Stored items
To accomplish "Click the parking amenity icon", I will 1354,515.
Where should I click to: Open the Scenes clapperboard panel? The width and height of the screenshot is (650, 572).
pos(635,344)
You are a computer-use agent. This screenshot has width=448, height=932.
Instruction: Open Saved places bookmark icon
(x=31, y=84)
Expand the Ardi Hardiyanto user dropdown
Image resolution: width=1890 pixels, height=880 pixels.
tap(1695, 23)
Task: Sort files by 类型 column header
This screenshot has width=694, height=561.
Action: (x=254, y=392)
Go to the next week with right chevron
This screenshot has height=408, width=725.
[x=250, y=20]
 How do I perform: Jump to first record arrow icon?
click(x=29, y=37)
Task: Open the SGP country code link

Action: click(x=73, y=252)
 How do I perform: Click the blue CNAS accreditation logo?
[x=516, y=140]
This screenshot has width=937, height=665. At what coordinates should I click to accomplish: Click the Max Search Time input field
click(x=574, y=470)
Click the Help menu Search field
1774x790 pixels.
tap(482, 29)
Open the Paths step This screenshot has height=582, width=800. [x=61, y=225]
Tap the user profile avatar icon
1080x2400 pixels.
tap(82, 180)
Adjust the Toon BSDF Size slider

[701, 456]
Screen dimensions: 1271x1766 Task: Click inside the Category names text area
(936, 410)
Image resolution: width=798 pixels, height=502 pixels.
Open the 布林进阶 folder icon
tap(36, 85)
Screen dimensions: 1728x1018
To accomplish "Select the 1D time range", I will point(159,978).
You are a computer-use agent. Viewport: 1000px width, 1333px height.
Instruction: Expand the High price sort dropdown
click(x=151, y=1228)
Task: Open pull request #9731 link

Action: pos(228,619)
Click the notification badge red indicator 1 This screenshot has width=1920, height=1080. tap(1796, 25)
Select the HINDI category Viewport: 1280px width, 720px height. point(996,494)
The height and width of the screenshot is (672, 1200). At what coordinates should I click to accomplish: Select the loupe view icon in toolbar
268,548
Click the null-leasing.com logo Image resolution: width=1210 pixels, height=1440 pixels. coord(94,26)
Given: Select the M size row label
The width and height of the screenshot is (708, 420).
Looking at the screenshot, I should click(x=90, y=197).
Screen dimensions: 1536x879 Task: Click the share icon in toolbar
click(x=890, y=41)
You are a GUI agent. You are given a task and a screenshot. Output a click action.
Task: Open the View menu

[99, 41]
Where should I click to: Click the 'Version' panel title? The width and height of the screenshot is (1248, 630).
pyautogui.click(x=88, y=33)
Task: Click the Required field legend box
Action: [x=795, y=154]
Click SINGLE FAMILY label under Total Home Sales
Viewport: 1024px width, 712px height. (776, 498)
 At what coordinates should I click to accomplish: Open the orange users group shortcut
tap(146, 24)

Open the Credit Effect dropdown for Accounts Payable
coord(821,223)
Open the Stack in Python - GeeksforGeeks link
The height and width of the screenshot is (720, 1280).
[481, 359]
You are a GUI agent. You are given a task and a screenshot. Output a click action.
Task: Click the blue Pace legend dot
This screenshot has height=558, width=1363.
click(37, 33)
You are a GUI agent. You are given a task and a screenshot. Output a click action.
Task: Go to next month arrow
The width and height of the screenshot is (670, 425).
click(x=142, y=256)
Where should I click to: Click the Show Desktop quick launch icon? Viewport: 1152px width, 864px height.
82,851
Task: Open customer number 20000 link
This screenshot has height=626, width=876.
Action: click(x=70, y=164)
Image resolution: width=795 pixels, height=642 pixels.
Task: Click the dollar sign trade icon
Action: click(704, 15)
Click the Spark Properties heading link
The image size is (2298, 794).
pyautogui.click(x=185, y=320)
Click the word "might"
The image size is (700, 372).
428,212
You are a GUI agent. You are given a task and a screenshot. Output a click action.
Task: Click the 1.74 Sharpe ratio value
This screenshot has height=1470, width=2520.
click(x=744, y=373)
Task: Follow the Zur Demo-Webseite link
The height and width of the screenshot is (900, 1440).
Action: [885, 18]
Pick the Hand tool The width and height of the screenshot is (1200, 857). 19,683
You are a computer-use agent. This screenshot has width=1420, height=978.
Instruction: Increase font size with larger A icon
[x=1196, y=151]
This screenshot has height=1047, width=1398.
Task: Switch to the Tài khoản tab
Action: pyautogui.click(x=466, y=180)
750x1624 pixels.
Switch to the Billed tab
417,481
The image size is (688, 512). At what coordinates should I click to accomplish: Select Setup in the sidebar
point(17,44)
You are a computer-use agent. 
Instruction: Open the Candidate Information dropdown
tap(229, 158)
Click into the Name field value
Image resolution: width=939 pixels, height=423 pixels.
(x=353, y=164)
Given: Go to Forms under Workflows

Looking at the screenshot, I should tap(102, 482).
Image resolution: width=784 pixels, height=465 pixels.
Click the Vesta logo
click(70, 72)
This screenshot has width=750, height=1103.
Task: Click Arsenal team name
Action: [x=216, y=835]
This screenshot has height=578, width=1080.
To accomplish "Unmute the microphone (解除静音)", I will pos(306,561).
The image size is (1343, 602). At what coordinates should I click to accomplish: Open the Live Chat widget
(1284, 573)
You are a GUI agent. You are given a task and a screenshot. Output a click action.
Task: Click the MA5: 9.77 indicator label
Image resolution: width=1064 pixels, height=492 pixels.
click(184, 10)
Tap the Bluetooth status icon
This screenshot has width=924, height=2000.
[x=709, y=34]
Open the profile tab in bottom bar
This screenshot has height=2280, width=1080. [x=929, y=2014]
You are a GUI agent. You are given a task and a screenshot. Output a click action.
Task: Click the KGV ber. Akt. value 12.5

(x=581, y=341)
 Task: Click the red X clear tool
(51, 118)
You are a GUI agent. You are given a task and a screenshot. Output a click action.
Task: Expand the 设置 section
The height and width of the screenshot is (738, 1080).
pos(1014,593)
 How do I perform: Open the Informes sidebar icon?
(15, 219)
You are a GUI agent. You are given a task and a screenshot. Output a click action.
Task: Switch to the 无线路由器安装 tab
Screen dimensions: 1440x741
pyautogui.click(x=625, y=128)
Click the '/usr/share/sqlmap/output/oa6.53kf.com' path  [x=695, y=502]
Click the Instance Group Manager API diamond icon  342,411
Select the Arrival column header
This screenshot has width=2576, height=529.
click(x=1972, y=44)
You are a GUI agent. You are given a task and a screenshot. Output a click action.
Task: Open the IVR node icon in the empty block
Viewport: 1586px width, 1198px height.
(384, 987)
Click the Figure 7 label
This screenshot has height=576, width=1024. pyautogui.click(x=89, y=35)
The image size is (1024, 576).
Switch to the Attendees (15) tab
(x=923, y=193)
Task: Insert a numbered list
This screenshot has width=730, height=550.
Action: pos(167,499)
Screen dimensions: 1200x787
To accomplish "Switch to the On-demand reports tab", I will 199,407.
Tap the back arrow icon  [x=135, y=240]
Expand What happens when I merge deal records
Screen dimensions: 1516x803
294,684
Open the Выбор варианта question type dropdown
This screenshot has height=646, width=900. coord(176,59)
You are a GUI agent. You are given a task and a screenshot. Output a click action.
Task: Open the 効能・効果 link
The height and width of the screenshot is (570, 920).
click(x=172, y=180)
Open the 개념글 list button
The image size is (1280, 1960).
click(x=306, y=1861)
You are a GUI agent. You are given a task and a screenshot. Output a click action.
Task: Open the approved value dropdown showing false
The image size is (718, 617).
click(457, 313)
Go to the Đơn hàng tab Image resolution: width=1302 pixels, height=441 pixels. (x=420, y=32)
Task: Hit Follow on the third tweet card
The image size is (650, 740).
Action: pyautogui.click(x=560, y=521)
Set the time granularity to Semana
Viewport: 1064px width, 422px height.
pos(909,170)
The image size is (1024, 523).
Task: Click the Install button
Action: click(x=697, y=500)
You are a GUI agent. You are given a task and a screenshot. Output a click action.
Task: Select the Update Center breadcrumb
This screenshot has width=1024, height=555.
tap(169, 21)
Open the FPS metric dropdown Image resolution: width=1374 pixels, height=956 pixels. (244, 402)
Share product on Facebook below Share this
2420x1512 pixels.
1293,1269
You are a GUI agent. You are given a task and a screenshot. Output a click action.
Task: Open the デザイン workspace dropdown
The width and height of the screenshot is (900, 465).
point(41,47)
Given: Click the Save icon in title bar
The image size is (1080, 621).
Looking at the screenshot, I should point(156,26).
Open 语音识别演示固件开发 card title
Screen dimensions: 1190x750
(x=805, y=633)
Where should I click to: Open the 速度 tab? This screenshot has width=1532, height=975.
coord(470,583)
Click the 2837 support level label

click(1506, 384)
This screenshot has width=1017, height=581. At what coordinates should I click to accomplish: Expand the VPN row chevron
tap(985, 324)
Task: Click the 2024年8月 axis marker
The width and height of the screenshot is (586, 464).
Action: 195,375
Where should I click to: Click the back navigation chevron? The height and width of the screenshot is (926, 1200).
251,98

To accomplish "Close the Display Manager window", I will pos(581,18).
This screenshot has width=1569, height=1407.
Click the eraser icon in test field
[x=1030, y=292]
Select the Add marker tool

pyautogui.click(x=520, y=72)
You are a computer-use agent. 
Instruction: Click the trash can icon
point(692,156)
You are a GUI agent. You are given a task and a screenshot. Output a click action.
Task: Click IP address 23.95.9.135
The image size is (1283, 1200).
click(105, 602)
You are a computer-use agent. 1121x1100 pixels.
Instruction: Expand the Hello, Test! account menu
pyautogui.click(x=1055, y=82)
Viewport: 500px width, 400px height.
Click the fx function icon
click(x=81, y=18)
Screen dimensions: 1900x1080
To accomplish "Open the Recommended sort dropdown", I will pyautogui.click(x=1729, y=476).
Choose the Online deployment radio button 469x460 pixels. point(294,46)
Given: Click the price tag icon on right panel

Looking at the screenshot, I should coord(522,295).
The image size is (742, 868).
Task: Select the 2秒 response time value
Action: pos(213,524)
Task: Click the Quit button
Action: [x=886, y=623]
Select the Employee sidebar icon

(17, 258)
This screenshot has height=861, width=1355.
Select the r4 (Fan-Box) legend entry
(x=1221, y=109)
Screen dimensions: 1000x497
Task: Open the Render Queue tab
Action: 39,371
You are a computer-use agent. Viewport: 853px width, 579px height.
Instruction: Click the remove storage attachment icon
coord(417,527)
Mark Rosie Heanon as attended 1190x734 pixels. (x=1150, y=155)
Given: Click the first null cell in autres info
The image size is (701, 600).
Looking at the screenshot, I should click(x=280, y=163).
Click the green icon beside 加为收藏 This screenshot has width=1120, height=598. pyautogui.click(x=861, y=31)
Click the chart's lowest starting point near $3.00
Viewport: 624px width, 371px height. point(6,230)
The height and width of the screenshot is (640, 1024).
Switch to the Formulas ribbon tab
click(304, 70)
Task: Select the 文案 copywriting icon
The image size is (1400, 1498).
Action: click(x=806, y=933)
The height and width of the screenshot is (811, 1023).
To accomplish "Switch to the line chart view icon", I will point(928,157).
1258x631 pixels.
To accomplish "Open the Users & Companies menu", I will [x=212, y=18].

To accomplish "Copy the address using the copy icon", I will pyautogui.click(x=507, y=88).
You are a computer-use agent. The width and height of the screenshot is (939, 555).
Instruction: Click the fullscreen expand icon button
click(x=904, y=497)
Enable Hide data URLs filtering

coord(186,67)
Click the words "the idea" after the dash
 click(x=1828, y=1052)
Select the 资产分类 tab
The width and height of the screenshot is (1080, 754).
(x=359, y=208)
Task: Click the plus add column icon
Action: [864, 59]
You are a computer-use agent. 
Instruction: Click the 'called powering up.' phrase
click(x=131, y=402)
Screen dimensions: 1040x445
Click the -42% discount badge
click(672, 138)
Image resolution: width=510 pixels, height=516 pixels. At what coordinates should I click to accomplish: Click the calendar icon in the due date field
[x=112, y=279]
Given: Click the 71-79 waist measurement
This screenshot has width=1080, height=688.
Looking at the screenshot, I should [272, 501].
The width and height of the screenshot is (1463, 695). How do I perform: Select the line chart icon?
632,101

▸ Task
Among the lines above, find each one containing the string "null" and copy it.

▸ Expected output
Click the null-leasing.com logo Image resolution: width=1210 pixels, height=1440 pixels. coord(94,26)
Given: Click the first null cell in autres info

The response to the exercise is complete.